* _The exercise_:
Copy out every row verbatim, from the line containing "The width and height of the screenshot is (1206, 740)." down through the line containing "Looking at the screenshot, I should pos(556,463).", and nothing else.

* _Records provided_:
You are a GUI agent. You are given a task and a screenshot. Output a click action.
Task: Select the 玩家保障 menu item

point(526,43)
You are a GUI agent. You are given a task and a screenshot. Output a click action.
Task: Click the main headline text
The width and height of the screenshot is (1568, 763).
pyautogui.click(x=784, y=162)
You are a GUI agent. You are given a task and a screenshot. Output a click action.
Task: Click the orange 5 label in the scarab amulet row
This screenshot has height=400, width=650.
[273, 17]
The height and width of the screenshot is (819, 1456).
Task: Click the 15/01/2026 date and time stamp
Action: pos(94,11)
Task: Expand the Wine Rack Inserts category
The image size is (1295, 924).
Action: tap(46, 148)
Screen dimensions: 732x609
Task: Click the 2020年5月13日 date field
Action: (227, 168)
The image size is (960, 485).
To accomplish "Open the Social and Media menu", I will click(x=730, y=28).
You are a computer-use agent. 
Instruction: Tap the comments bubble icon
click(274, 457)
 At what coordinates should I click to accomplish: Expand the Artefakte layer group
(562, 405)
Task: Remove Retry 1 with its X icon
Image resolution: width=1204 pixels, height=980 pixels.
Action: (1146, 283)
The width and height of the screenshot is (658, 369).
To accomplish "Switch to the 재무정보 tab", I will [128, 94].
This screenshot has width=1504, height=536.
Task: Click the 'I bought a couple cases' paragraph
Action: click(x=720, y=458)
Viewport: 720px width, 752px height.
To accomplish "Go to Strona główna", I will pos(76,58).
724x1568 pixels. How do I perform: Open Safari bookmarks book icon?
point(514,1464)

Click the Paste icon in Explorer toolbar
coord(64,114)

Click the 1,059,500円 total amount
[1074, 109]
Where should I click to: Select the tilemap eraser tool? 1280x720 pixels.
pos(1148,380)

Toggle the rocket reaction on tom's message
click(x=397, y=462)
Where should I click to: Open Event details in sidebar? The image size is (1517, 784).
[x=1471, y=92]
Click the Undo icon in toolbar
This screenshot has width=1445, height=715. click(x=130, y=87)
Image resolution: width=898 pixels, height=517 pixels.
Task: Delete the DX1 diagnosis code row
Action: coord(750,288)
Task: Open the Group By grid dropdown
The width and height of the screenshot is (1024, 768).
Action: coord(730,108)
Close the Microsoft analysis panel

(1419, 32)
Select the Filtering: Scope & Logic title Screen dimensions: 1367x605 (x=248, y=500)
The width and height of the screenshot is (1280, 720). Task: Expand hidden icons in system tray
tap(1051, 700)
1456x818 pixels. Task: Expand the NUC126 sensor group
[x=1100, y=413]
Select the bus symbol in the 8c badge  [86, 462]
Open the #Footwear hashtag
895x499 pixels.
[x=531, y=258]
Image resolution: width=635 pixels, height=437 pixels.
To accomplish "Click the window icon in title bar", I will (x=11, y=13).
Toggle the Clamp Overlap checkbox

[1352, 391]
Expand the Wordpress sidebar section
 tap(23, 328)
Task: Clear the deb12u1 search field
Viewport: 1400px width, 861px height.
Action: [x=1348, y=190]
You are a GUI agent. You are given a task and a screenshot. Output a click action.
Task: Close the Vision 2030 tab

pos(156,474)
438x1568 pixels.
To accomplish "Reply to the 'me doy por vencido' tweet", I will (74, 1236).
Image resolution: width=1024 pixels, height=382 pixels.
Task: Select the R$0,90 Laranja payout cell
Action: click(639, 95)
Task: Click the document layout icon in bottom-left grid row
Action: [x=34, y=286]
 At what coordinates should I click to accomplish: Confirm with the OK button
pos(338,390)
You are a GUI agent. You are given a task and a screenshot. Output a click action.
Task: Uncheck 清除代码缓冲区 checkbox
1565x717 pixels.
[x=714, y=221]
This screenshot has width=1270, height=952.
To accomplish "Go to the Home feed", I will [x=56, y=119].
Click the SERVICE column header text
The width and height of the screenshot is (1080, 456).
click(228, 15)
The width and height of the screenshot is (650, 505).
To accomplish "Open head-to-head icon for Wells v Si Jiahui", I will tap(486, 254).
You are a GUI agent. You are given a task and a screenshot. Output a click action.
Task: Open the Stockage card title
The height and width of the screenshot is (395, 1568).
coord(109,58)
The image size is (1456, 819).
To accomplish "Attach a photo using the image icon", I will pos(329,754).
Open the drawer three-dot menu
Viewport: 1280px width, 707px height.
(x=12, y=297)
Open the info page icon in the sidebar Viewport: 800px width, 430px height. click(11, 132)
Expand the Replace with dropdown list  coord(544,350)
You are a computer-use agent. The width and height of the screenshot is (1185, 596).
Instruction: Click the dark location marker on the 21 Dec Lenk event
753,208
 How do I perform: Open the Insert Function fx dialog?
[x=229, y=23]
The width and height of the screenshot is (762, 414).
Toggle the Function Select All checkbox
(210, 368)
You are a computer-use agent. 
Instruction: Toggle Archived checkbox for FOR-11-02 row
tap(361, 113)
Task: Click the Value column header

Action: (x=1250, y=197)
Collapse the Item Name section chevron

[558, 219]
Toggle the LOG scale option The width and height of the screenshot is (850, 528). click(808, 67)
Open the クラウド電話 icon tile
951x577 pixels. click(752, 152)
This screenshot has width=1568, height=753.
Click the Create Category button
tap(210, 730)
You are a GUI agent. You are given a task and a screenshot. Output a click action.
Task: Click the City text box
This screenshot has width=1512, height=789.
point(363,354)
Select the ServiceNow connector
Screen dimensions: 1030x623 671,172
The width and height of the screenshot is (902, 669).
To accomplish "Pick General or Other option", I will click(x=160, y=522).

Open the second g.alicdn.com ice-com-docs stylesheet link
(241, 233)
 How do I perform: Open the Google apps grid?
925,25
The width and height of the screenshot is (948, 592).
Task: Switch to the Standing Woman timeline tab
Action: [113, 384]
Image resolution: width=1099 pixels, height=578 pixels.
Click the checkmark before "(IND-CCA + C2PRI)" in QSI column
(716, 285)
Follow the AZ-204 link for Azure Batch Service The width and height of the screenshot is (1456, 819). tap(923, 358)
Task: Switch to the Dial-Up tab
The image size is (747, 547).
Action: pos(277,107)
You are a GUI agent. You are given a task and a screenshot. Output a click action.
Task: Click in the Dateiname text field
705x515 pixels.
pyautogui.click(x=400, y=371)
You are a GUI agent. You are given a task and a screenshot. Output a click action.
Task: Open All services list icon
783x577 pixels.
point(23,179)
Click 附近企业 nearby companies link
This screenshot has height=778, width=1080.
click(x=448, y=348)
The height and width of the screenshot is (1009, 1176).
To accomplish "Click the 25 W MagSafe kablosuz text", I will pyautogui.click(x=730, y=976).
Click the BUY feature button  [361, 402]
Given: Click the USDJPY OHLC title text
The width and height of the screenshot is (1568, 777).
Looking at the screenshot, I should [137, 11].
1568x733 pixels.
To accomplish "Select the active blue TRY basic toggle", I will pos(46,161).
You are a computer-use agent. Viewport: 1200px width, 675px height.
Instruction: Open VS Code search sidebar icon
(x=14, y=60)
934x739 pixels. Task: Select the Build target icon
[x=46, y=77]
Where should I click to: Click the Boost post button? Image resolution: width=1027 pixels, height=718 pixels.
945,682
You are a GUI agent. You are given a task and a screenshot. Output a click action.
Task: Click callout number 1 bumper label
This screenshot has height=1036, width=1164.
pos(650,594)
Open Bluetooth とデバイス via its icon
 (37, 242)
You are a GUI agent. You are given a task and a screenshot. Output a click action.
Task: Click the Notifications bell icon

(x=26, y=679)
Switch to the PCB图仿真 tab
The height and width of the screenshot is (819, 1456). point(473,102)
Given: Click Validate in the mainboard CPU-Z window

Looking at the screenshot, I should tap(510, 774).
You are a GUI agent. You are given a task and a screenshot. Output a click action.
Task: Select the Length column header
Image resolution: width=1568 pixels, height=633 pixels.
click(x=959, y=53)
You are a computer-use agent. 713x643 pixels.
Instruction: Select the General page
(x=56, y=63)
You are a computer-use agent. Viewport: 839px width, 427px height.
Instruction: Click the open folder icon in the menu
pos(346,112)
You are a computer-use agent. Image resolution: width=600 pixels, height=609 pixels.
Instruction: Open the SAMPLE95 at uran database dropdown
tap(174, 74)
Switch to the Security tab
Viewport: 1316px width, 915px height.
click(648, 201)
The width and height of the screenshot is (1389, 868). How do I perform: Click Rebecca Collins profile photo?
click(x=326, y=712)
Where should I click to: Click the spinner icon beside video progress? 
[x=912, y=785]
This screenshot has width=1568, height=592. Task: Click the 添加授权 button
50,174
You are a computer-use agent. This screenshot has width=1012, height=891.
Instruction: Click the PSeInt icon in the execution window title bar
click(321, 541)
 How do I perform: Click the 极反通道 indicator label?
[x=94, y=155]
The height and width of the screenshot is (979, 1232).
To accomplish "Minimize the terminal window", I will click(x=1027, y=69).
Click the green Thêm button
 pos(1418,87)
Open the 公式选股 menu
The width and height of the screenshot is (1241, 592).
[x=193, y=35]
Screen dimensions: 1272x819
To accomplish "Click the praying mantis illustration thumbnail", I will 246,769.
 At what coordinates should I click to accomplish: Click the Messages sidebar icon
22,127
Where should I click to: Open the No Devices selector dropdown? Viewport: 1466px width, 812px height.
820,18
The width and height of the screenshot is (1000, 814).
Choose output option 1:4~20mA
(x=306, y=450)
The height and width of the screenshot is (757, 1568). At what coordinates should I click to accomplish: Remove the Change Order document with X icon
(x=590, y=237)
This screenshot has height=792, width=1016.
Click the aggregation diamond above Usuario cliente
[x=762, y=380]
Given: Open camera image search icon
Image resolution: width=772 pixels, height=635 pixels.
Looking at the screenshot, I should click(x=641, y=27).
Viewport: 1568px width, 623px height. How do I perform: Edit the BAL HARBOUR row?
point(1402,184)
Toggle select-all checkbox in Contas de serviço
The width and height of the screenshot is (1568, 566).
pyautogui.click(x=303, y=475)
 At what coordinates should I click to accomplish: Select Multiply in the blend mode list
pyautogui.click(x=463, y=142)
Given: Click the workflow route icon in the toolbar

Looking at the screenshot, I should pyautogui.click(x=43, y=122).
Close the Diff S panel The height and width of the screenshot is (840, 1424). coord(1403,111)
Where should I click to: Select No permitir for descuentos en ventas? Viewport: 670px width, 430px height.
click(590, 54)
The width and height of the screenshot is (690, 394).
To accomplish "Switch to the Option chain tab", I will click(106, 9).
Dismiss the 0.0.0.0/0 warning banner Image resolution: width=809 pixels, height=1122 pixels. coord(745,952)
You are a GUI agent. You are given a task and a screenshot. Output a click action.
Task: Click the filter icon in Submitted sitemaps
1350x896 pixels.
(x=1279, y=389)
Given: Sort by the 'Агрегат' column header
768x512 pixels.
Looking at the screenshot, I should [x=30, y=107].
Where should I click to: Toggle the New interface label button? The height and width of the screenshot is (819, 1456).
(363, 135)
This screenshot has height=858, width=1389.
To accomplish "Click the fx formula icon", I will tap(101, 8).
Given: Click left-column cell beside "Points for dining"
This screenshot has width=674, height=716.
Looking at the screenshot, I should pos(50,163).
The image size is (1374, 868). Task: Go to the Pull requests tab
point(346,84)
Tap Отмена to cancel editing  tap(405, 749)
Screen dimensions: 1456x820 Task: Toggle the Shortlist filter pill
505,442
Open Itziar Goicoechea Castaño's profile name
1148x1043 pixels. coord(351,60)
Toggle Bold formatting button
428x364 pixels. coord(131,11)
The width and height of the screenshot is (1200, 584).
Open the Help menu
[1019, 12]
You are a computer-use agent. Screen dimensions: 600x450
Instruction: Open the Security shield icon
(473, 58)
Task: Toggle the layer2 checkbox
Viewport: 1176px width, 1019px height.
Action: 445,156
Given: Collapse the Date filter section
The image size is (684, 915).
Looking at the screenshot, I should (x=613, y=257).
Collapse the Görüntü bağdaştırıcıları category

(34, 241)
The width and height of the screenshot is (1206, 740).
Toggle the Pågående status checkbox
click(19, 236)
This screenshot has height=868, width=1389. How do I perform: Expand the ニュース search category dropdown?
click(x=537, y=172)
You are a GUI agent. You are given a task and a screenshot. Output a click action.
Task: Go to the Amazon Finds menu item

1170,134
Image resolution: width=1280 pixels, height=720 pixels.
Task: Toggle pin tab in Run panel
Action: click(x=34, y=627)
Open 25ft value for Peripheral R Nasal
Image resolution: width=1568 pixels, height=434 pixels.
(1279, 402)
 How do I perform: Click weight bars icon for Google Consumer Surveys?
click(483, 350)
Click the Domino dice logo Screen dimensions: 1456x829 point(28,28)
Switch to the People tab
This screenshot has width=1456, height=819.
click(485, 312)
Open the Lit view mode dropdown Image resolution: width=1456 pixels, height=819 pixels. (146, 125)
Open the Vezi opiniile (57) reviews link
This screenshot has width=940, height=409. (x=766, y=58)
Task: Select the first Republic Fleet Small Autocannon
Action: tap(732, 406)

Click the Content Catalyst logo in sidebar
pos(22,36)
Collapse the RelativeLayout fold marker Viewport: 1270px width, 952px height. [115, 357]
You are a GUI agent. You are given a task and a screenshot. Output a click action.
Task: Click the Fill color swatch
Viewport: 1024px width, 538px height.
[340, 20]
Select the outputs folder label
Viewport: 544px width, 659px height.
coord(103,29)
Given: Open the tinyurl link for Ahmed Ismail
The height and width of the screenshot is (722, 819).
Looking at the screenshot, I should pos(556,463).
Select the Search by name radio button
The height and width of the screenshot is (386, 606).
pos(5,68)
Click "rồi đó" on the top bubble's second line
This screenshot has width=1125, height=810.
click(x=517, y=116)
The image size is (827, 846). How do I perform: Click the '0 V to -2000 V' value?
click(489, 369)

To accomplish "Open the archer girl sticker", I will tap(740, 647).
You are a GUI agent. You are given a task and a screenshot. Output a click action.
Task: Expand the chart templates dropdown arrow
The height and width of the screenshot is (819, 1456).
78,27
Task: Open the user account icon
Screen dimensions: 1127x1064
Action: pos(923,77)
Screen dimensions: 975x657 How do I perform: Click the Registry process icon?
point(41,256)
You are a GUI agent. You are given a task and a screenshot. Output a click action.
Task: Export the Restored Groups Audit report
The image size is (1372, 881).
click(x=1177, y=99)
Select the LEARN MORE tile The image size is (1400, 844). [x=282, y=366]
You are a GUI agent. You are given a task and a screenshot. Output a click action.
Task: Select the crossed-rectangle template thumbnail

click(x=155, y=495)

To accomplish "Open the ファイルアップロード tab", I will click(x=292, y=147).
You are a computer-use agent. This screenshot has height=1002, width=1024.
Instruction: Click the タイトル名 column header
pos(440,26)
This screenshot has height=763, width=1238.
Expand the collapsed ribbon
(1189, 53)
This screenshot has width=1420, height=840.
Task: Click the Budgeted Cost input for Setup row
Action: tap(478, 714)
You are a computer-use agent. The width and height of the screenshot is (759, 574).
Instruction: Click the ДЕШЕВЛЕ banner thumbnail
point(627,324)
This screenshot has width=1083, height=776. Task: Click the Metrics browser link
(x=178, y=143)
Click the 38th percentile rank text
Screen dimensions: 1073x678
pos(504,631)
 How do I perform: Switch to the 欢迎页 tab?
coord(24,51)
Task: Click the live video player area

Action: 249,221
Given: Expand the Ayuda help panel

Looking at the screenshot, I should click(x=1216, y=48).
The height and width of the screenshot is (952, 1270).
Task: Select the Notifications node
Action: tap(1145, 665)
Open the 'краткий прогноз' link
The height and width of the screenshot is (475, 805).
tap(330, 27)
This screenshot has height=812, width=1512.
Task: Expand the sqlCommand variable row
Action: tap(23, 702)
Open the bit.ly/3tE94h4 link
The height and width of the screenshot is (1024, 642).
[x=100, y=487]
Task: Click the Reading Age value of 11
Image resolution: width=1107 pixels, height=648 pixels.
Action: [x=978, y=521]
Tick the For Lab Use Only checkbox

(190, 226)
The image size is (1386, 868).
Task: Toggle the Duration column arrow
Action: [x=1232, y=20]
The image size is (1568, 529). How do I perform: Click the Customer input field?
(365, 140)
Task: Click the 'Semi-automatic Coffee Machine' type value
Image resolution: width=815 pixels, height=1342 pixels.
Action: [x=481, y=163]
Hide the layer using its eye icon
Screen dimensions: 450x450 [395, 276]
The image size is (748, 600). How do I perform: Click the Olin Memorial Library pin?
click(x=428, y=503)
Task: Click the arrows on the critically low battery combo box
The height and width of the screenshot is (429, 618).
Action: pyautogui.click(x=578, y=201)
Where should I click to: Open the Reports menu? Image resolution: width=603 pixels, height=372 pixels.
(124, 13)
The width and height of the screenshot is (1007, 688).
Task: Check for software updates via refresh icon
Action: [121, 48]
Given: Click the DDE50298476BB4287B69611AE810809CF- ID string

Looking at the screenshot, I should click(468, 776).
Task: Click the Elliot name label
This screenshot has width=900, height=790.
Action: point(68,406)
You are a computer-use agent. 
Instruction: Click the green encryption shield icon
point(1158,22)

* _Completed exercise_:
The width and height of the screenshot is (1206, 740).
Toggle the Pågående status checkbox
click(19, 236)
This screenshot has height=868, width=1389. How do I perform: Expand the ニュース search category dropdown?
click(x=537, y=172)
You are a GUI agent. You are given a task and a screenshot. Output a click action.
Task: Go to the Amazon Finds menu item

1170,134
Image resolution: width=1280 pixels, height=720 pixels.
Task: Toggle pin tab in Run panel
Action: click(x=34, y=627)
Open 25ft value for Peripheral R Nasal
Image resolution: width=1568 pixels, height=434 pixels.
(1279, 402)
 How do I perform: Click weight bars icon for Google Consumer Surveys?
click(483, 350)
Click the Domino dice logo Screen dimensions: 1456x829 point(28,28)
Switch to the People tab
This screenshot has width=1456, height=819.
click(485, 312)
Open the Lit view mode dropdown Image resolution: width=1456 pixels, height=819 pixels. (146, 125)
Open the Vezi opiniile (57) reviews link
This screenshot has width=940, height=409. (x=766, y=58)
Task: Select the first Republic Fleet Small Autocannon
Action: tap(732, 406)

Click the Content Catalyst logo in sidebar
pos(22,36)
Collapse the RelativeLayout fold marker Viewport: 1270px width, 952px height. [115, 357]
You are a GUI agent. You are given a task and a screenshot. Output a click action.
Task: Click the Fill color swatch
Viewport: 1024px width, 538px height.
[340, 20]
Select the outputs folder label
Viewport: 544px width, 659px height.
coord(103,29)
Given: Open the tinyurl link for Ahmed Ismail
The height and width of the screenshot is (722, 819).
Looking at the screenshot, I should pos(556,463).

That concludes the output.